Im Zweiten Weltkrieg wurde das Chemnitzer Zentrum zu rund 80 Prozent zerstört. Nach dem Krieg entstanden etwas abseits vom Rathaus eine Stadthalle mit Hotel- und Kongresszentrum sowie einer Parkanlage und vis-à-vis in den 1970er Jahren ein langgestreckter Verwaltungsbau, die sogenannte Parteifalte, mit dem bekannten Karl-Marx-Monument davor - von den Chemnitzern „Nischel“ genannt. In der daneben gelegenen Straße der Nationen entstand mit Hotels, dem Theaterplatz, mit Oper und Kunstsammlungen sowie dem Rektorat der Technischen Universität ein sozialistischer Einkaufsboulevard. Viele der Gebäude sind denkmalgeschützt.

Jetzt ist der Markt am Rathaus wieder bebaut; Marx-Forum, Parteifalte und Straße der Nationen sind an den Rand gerückt. Die Läden auf dem einstigen Boulevard stehen teilweise leer, Gastronomen klagen über zu wenige Gäste und der Theaterplatz, einer der schönsten Plätze der Stadt, liegt verwaist. Lohrer schlägt nun vor, den Rand des Stadthallenparks einem neuen, langgestreckten Gebäude mit Läden, Kneipen oder Galerien im Erdgeschoss zu opfern, um eine Verbindung zu Markt, Rotem Turm und Kollhoff-Einkaufsgalerie zu schaffen sowie die Straße der Nationen wieder zu beleben. „Es muss einen Grund geben, dass dort jemand entlanggeht“, argumentiert er.
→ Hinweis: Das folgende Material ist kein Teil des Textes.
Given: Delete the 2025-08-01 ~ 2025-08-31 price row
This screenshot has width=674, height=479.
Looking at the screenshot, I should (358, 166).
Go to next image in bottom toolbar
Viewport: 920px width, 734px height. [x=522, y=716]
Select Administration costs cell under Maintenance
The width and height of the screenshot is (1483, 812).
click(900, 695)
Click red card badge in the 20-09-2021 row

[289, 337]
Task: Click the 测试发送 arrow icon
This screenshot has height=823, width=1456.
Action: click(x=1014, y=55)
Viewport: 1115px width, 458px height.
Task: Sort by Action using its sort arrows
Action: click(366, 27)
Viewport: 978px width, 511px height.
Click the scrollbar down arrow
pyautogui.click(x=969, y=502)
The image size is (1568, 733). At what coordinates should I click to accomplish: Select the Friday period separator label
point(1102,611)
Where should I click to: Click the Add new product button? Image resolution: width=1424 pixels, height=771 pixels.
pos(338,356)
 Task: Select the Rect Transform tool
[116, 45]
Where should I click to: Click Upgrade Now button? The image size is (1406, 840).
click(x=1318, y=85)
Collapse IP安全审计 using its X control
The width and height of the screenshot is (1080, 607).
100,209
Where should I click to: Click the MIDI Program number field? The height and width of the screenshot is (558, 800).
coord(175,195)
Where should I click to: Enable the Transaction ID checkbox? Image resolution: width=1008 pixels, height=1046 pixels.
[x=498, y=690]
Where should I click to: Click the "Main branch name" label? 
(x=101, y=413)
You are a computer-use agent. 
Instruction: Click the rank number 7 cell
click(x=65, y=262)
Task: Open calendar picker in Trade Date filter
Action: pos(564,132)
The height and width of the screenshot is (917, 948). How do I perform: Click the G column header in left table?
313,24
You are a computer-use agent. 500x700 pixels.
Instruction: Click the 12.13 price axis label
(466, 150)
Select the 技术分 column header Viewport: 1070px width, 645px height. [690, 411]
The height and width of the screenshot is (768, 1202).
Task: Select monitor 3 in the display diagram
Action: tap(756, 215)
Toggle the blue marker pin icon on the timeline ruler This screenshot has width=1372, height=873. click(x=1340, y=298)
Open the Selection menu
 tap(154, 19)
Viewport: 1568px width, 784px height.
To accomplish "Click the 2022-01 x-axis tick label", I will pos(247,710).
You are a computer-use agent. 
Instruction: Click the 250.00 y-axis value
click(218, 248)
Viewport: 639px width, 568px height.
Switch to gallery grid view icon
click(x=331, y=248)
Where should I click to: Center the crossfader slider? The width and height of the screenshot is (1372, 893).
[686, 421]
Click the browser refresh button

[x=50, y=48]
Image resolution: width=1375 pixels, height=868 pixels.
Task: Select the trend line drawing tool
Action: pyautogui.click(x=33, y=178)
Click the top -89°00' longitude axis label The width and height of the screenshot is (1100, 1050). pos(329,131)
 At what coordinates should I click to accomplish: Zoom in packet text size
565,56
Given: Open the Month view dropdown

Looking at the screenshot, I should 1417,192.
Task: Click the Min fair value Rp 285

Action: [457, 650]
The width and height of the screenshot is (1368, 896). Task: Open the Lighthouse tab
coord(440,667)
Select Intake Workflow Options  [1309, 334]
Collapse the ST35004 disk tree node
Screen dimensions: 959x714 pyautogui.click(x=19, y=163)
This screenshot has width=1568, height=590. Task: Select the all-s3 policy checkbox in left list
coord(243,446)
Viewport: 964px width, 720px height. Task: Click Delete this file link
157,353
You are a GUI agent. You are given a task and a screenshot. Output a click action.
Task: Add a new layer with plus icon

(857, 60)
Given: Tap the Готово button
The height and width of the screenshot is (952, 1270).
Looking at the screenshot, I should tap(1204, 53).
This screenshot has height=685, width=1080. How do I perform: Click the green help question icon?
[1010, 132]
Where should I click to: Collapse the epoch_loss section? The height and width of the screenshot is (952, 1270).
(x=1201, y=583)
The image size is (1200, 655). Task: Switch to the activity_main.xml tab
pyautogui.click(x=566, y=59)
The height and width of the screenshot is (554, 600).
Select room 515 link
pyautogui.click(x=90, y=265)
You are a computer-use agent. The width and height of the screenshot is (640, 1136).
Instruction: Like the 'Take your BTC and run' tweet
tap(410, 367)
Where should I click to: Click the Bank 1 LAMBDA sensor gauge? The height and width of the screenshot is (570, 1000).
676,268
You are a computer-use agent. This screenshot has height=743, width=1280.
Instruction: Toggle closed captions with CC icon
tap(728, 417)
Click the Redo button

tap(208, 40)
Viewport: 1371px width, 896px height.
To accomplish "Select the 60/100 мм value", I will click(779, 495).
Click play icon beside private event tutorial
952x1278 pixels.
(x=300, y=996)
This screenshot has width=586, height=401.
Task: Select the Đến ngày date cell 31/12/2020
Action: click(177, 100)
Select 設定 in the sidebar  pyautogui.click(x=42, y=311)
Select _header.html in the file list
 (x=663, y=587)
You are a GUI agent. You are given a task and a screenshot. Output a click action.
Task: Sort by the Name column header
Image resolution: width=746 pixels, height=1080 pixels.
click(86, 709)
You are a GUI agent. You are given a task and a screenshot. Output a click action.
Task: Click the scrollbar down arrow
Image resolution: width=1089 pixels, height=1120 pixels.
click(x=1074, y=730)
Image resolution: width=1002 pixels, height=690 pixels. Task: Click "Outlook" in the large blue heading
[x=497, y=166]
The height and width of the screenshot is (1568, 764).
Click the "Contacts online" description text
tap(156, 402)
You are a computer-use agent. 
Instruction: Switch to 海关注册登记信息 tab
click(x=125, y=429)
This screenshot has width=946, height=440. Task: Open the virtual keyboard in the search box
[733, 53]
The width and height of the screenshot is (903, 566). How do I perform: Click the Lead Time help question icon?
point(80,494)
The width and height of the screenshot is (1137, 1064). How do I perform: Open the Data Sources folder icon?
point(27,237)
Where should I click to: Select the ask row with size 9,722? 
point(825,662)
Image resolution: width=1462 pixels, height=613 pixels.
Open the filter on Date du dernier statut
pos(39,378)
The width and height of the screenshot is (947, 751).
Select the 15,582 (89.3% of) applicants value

Bei einer Podiumsdiskussion gab es prompt Proteste. „Lassen Sie den Stadthallenpark so wie er ist“, rief eine verärgerte Chemnitzerin. Es sei eine schöne Anlage. Sie habe für die Bäume gespendet. „Ich will dort auf gar keinen Fall noch ein Gebäude haben.“ Butenop räumt ein, dass Lohrers Vorschlag Lohrers nicht überall gut ankommt. Aber bei den Geschäftsleuten dort sei die Resonanz gut. „Wir werden nächstes Jahr noch etwas tüfteln“, sagt der Amtschef. „Wir wollen den Park ja erhalten.“

Zudem soll hinter der Parteifalte das sogenannte Theaterviertel entstehen, ein Wohngebiet. Lohrer will Richtung Marx-Forum einen Weg diagonal durch den Stadthallenpark legen und - spektakulär - in den oberen Teil des neunstöckigen Gebäudes einen fast quadratischen, mehrere Etagen hohen Durchbruch schneiden. Der Durchblick soll die Entdeckerlust der Fußgänger wecken und sie auf die anderen Seite des Hauses locken.

Wann und ob diese Ideen Wirklichkeit werden, lässt Butenop offen: „Mittelfristig.“ Doch die Immobilienpreise seien vergleichsweise moderat, es gebe Bevölkerungszuwachs, das Einkommen sei gut und das Interesse der Investoren deshalb hoch. Es gebe viele Anfragen. (dpa)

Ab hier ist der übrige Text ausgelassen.